An aircraft flight manual (AFM) is a paper book or electronic information set containing information required to operate an aircraft of certain type or particular aircraft of that type (each AFM is tailored for a specific aircraft, though aircraft of the same type naturally have very similar AFMs). The information within an AFM is also referred to as Technical Airworthiness Data (TAWD).

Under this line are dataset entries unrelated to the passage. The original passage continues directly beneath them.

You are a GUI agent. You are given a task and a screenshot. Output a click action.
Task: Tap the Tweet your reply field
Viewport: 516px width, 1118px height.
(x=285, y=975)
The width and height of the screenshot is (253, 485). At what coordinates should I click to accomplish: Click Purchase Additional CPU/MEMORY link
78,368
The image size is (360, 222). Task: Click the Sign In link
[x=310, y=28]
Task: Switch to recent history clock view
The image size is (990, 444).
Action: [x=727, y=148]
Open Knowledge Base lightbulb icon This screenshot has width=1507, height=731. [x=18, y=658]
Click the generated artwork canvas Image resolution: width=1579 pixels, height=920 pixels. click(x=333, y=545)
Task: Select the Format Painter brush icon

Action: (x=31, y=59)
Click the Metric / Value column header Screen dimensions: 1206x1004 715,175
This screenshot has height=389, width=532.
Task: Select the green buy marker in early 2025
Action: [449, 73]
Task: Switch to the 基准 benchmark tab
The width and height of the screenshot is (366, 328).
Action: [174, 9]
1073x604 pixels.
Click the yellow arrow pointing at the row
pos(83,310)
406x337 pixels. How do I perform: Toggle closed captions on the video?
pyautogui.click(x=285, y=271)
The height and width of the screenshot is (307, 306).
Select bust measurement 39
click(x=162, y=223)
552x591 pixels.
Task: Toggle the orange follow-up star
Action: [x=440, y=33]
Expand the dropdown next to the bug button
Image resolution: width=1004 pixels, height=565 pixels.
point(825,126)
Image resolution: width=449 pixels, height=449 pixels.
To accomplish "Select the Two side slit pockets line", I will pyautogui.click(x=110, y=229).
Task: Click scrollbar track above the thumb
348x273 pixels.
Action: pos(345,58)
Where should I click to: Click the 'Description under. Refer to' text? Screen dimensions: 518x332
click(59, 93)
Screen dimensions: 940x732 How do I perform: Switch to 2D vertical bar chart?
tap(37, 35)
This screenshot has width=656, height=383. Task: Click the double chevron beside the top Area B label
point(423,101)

A typical flight manual will contain the following: operating limitations, Normal/Abnormal/Emergency operating procedures, performance data and loading information.

An AFM will often include:

- V speeds
- Aircraft gross weight
- Maximum ramp weight
- Maximum takeoff weight
- Manufacturer's empty weight
- Operating empty weight
- Centre of gravity limitations
- Zero-fuel weight
- Takeoff distance
- Landing distance

Originally, an AFM would follow whichever format and order the manufacturer felt appropriate. Eventually, the General Aviation Manufacturers Association came to an agreement to standardize in GAMA Specification No. 1 the format of AFM's for general aviation airplanes and helicopters known as the Pilot's Operating Handbook (POH).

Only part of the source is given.